- Rebecca Troutt
- Dec 12, 2024
- 3 min read
I lost my sweet girl very suddenly to hemangiosarcoma at just 7-years-old on Thanksgiving, 2024. One morning, she tried to get up and collapsed. I had heard her start to breathe heavy in the night and whine briefly, I thought it was just because the room was warm, and her sibling took her spot on the bed. I was unable to carry her myself to the car, so a friend had to come help me that morning. I knew something was very wrong apart from the collapse, she was not herself. Normally, due to her strong, sassy, and elegant personality, she did not like being picked up, have her paws touched too much, and definitely did not want her belly touched. She was letting me do all of these things that day. That was easily the worst day of my life. It was a long day of tests, waiting, and discussions. The veterinarian quickly realized she was bleeding internally from masses on her spleen, lungs, and liver, it was hemangiosarcoma. It was likely that it had spread to many of her blood vessels, explaining why she collapsed and was so weak. This was the first had heard of any of these masses. It was happening all so fast. By the end of the day, Appa was so weak and lethargic, surgery was not an option for Appa as her outcomes were unsure, we compassionately put her down. She died in mine and my husband's arms so peacefully. I will never forget watching her be wheeled away on a stretcher with a blanket over her and her paws sticking out. I have so much guilt from her loss. The months leading up to her demise were not the ones I would have chosen. I did not take her on as many walks as she deserved, bought her pup-cups, or took her for car rides to grandma's house. We were a little more pre-occupied with our son who was recently hospitalized and of course with work as my husband was finishing school. I also felt guilty for not trying, not having the vet just try surgery or an infusion and listening to my husband and vet to be kind to her and euthanize her. However, the research I conducted the days following has provided so much clarity. I learned that even if surgery was successful, there is no guarantee she would have been able to walk again. Her longevity was indeed days with how forgone the hemangiosarcoma was. I wanted to share all of the resources that have aided me during this stressful time in the hopes it may help support and guide others, even if it is just one person. Pet loss tends to be disenfranchised, when in reality it is a paramount loss.
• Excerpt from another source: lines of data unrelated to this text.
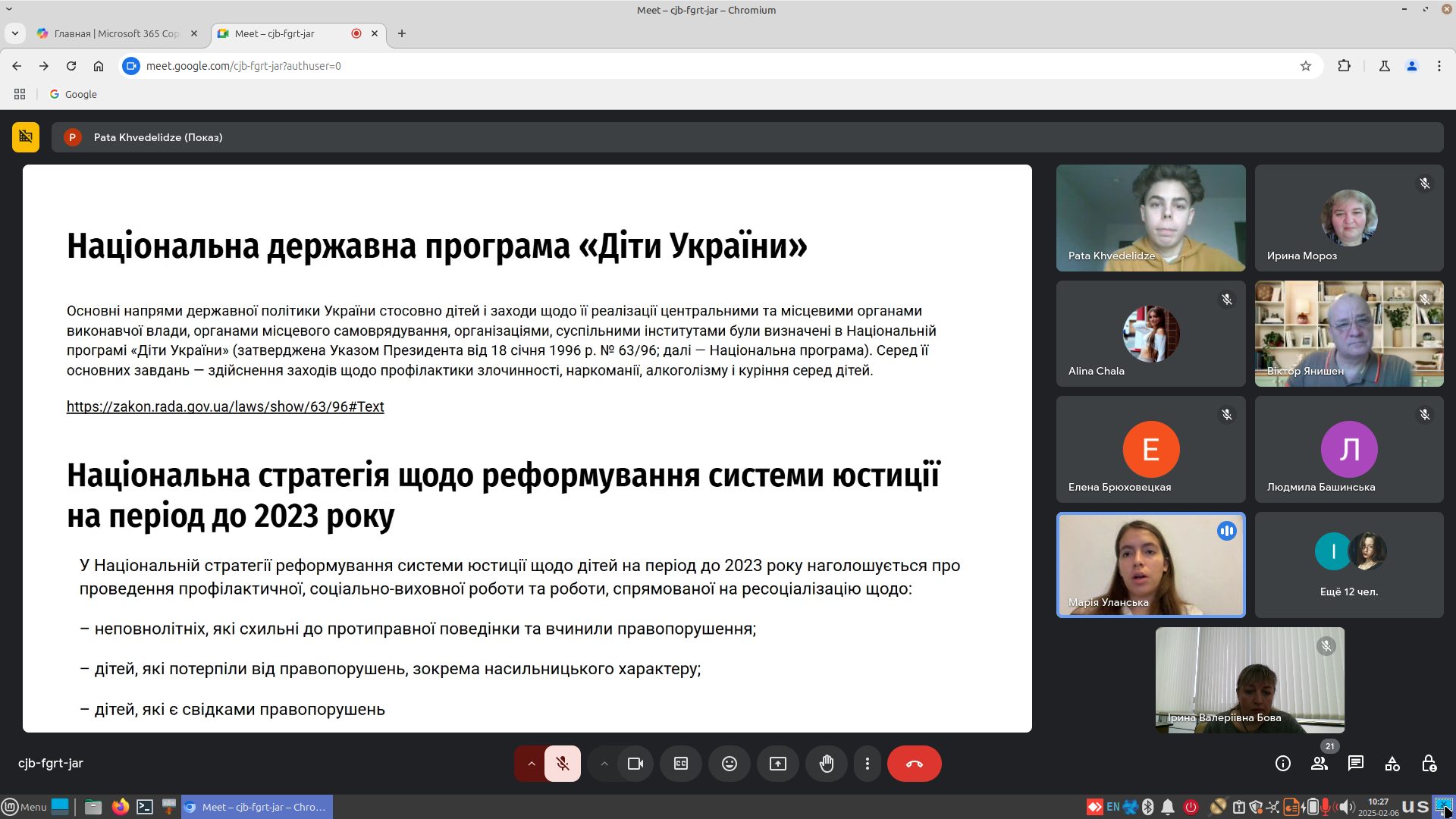Open the chat panel
1456x819 pixels.
coord(1355,764)
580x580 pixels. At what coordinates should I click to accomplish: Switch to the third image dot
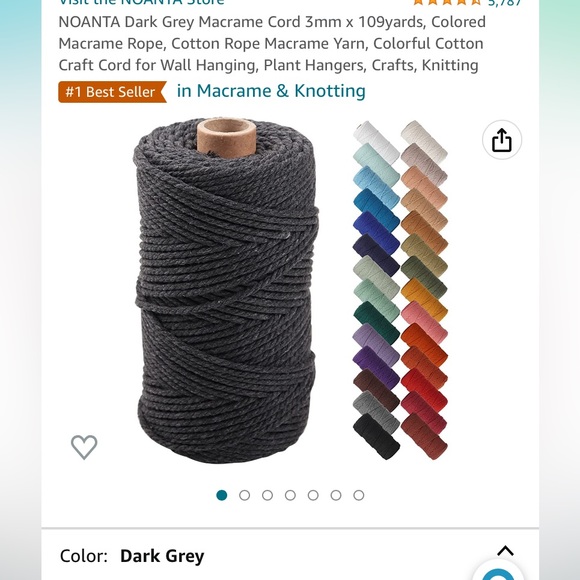(267, 495)
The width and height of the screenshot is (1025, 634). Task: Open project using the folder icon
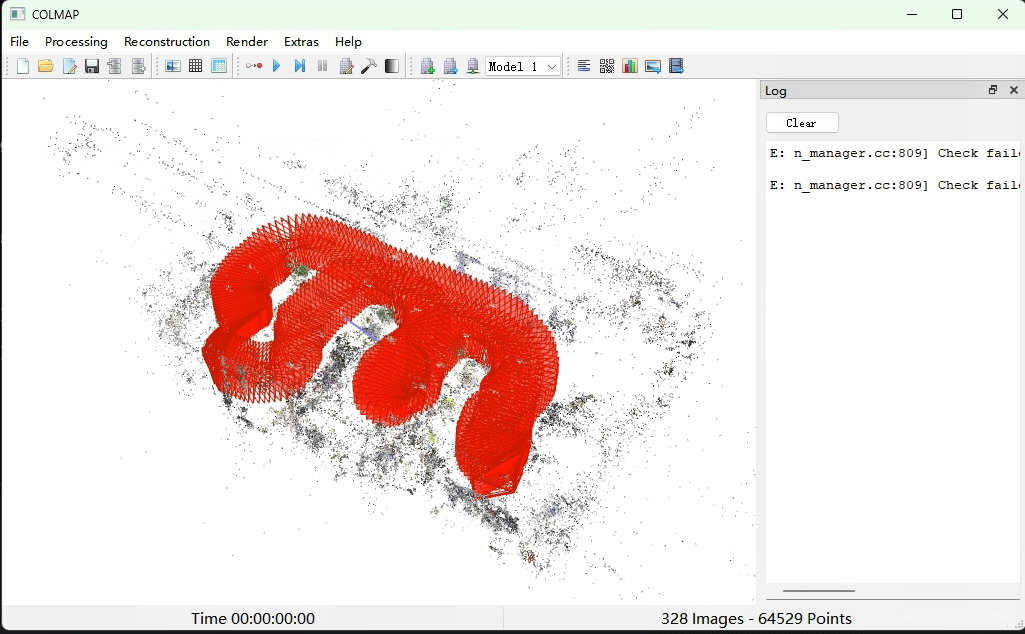click(x=45, y=66)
This photo was taken of Appa at our wedding on February 11th, 2022. We eloped on the enchanted Rialto Beach on the west coast with just our two dogs. Appa was a very beautiful dog, she looked so stunning as my matron of honor. Appa lived a very adventurous life with lots of traveling and hikes. At home, she was so loved and was given a life of luxury as she was allowed to sleep on our bed, dwell on our couches, given so many treats, played with many other dog friends, and was given all the kisses and cuddles she would allow. Appa was such a unique dog. She would cover her poop like a cat, bite down her own nails as she hated getting her nails trimmed, was talkative, the softest and most beautiful dog you will ever meet, had such a spicy yet sweet attitude, and she loved to poop in water (lakes, beaches, puddles, etc.). Appa will never be forgotten; she is my soul dog. The pain of losing her is easily worth the pain of having her. Rest easy my beautiful Appa Esme.